Już też obecnie czytelnik może dociec samemu, jakie fale owa
instalacja LIGO naprawdę odbiera, jeśli np. porówna jak znaczne
jest podobieństwo budowy i zasady działania tej instalacji do budowy
i działania opisywanej tutaj "piramidy telepatycznej", tj. jak oba te
urządzenia wytwarzają jednorodne światło, jak w ich obu światło
to jest potem wielokrotnie odbijane przez kaskady luster, jak w
przestrzeni roboczej danego urządzenia światło to koliduje z
"falami telepatycznymi" i zmienia długość swej fali, oraz jak
odpowiednio zaprojektowany system elektroniczny w końcu
zamienia efekty interferencji światła w sygnał rozpoznawalny
dla ludzi. Co LIGO naprawdę odbiera okaże się też, kiedy
pewnego dnia instalacja ta odbierze rozumną i logiczną wiadomość
przesłaną do niej przez tajemniczego darowiciela "piramidy telepatycznej" -
aczkolwiek nawet wówczas naukowcy, którzy zbudowali LIGO,
zapewne będą się upierali, że instalacja ta właśnie odebrała
rozumny przekaz od kosmicznej "czarnej dziury", która w ten
sposób daje ludzkości znać, że też posiada inteligencję.

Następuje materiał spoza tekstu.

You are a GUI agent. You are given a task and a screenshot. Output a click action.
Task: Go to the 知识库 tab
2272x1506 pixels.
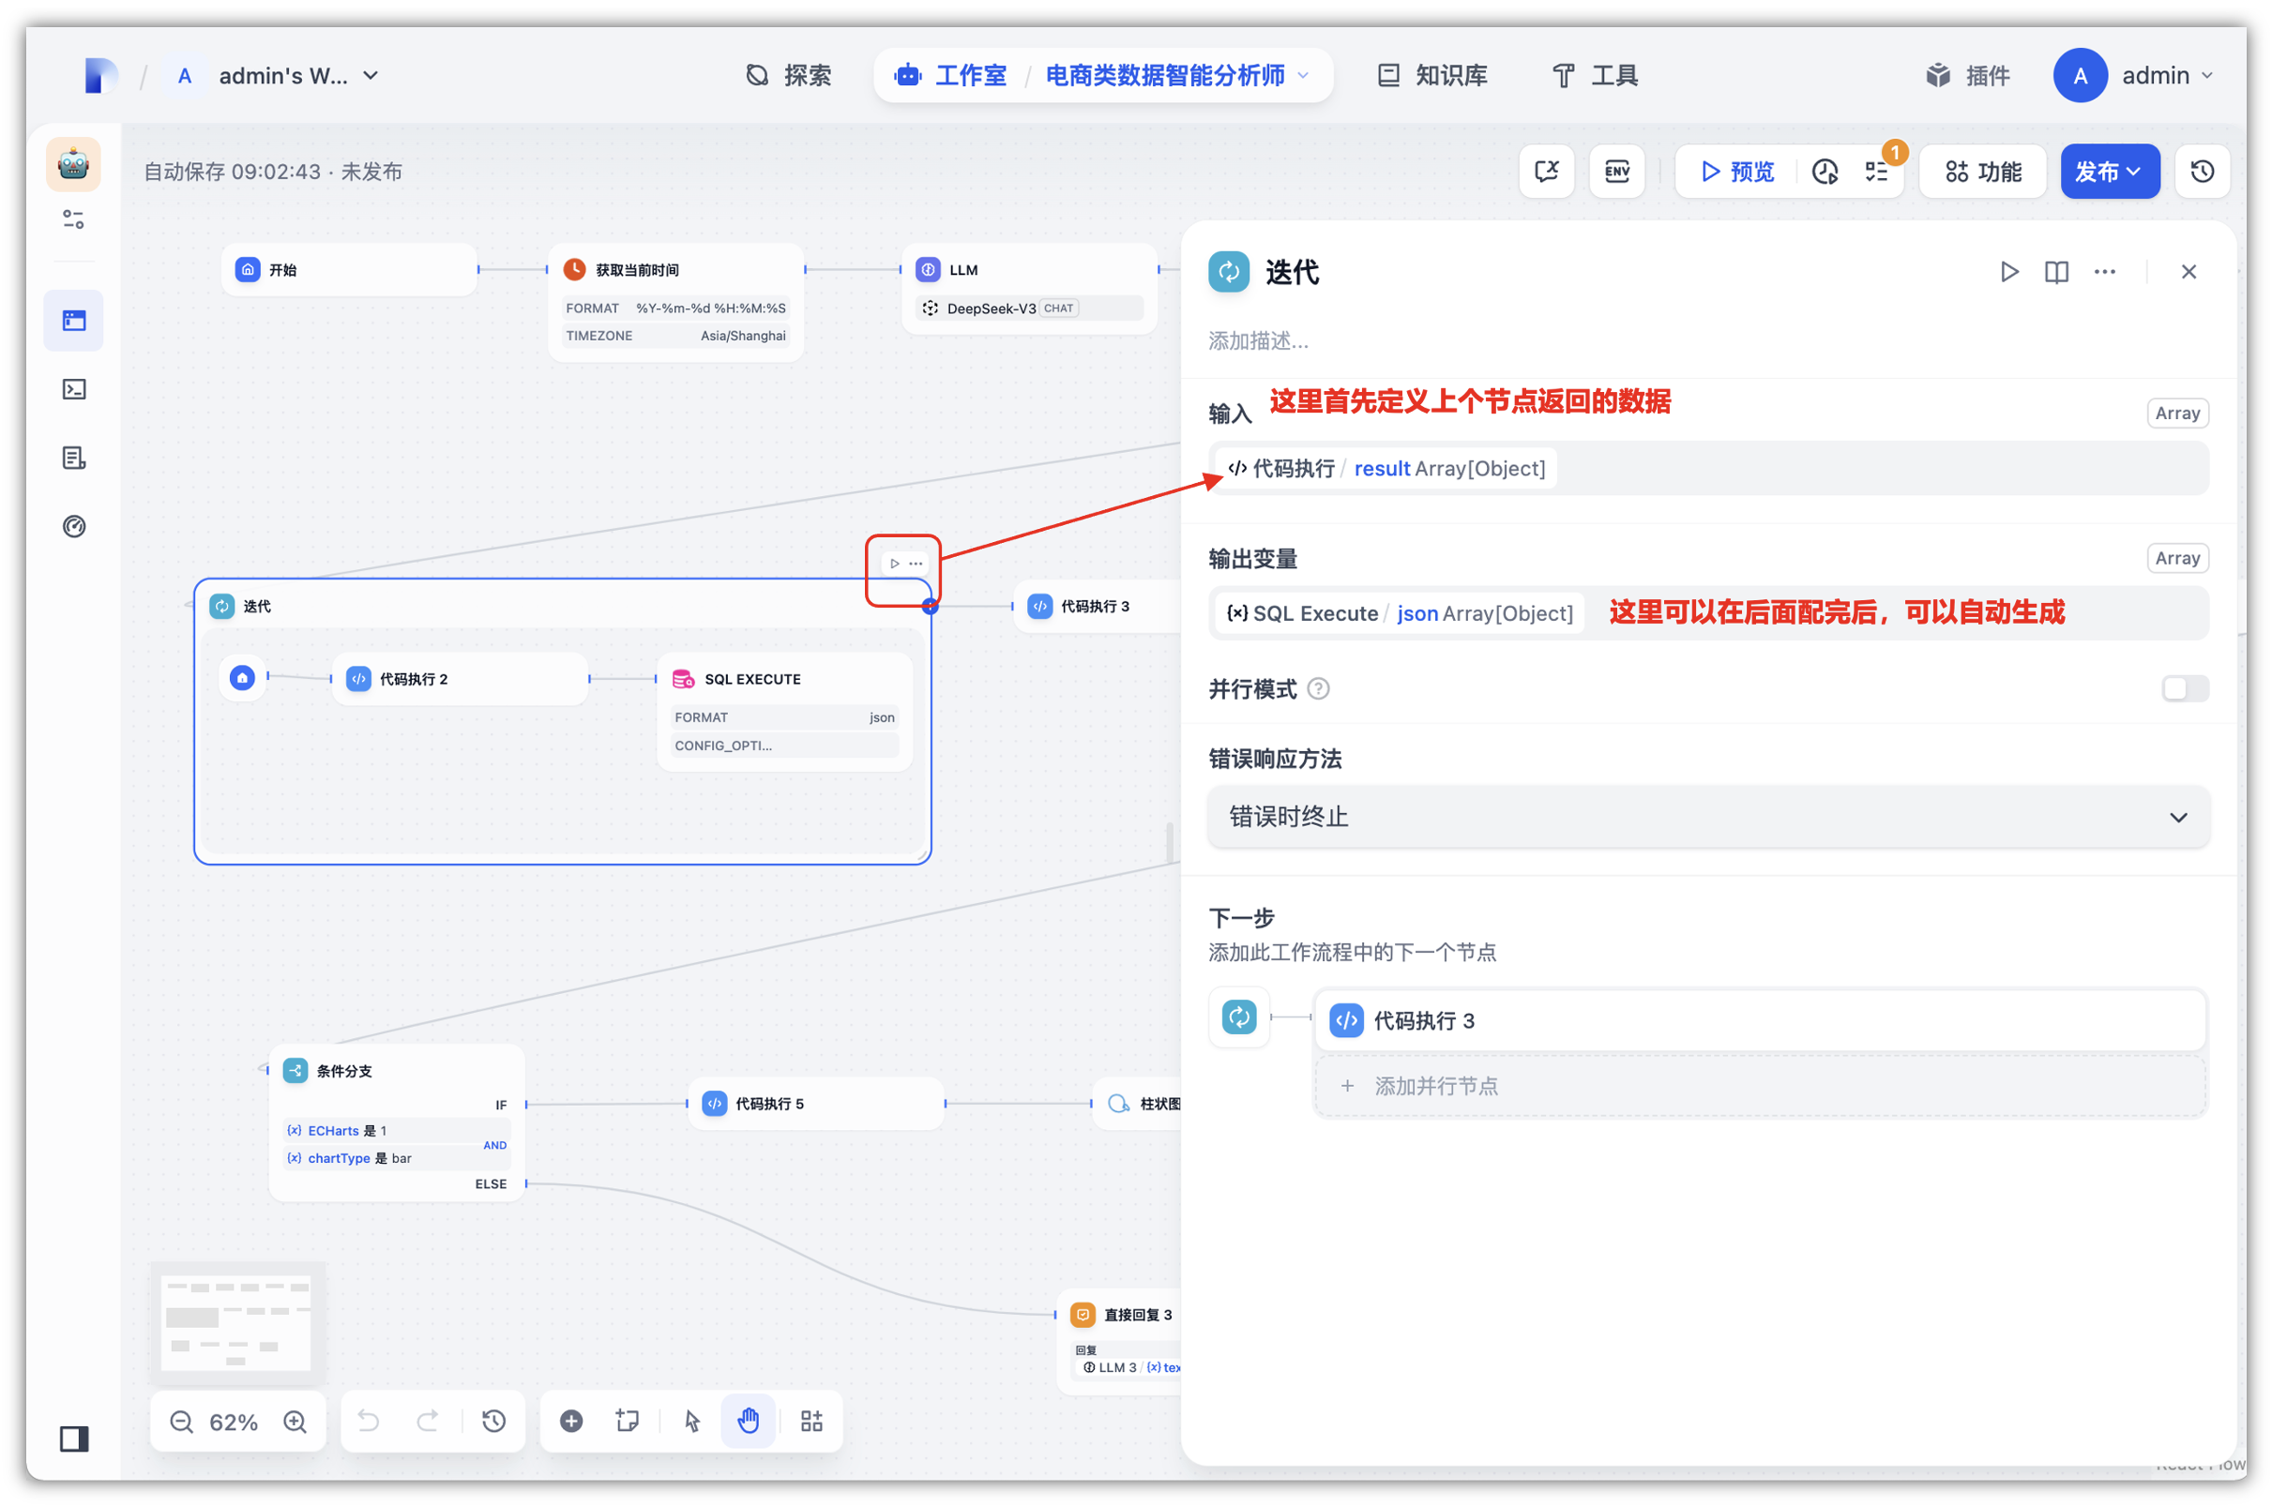(1432, 76)
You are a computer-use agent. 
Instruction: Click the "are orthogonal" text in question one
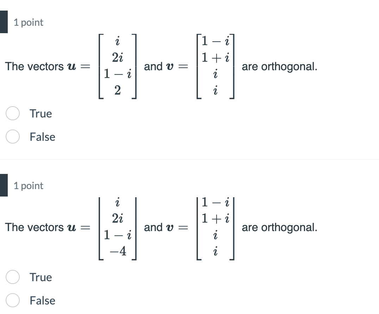(x=280, y=66)
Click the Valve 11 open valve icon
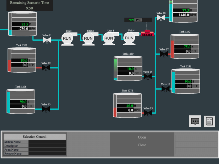Image resolution: width=219 pixels, height=164 pixels. coord(47,40)
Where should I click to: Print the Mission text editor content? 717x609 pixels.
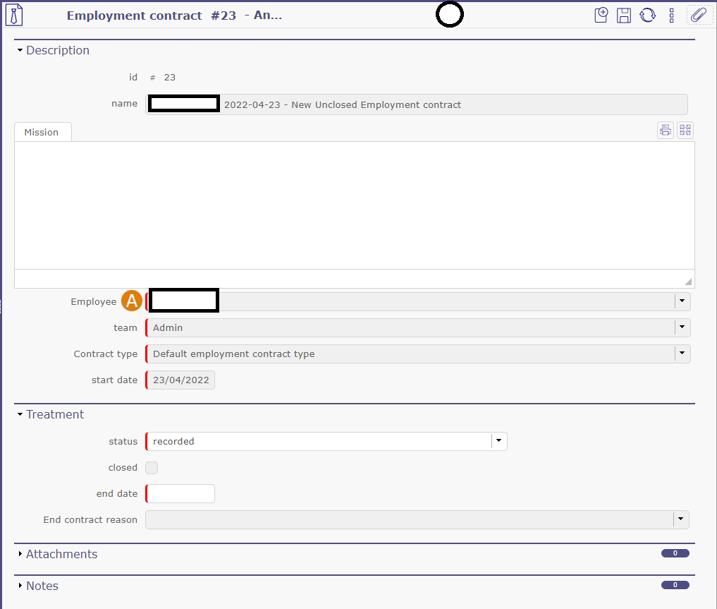click(x=665, y=130)
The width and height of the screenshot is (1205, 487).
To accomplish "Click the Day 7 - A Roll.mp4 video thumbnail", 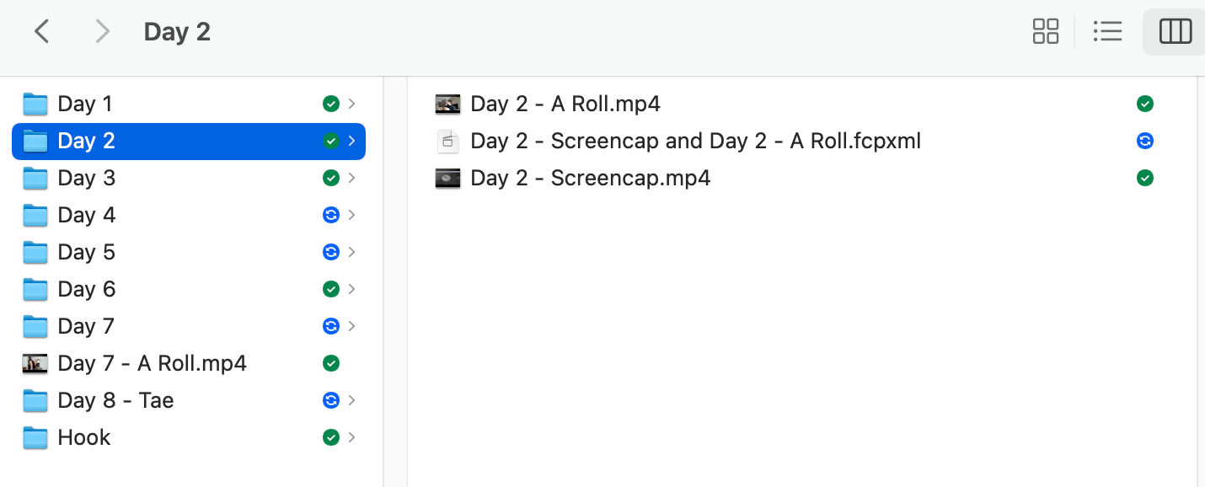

Problem z upowszechnianiem przez twórców LIGO
nieprawdy na temat fal jakie instalacja ta odbiera,
polega na tym, że zanim nieprawda ta ulegnie
sprostowaniu (jakie to prostowanie tej
nieprawdy punkt #E1.1 z mojej strony o nazwie
telepathy_pl.htm
stara się dokonywać już obecnie), w międzyczasie
owa nieprawda będzie konfundowała ludzi, stwarzała
mozliwość budowania na niej muru dalszych kłamstw
od niej pochodnych, a co najgorsze będzie powstrzymywała
wykorzystanie bezpiecznych w uzyciu fal telepatycznych
do celów telepatycznej łączności.
Zarówno religie, jak i folklor ludowy wielu krajów,
od dawna stwierdzają, że Ziemia jest rodzajem
pola bitwy, na którym ścierają się ze sobą dwie
zewnętrzne moce reprezentujące dobro i zło.
Jednak większość z nas zalicza te stwierdzenia do
kategorii mitów. Wszakże w codziennym życiu,
dobro lub zło jakie nas doświadcza niemal zawsze
ma swe źródło w postępowaniu ludzi - np. rozważ
działanie tzw. "przekleństwa wynalazców"
opisanego m.in. w punkcie #H1 na tej stronie,
a także np. w punkcie #G1 strony o nazwie
eco_cars_pl.htm.
Tymczasem osoby, które osobiście zaangażowały się
w budowę opisywanej tutaj "piramidy telepatycznej"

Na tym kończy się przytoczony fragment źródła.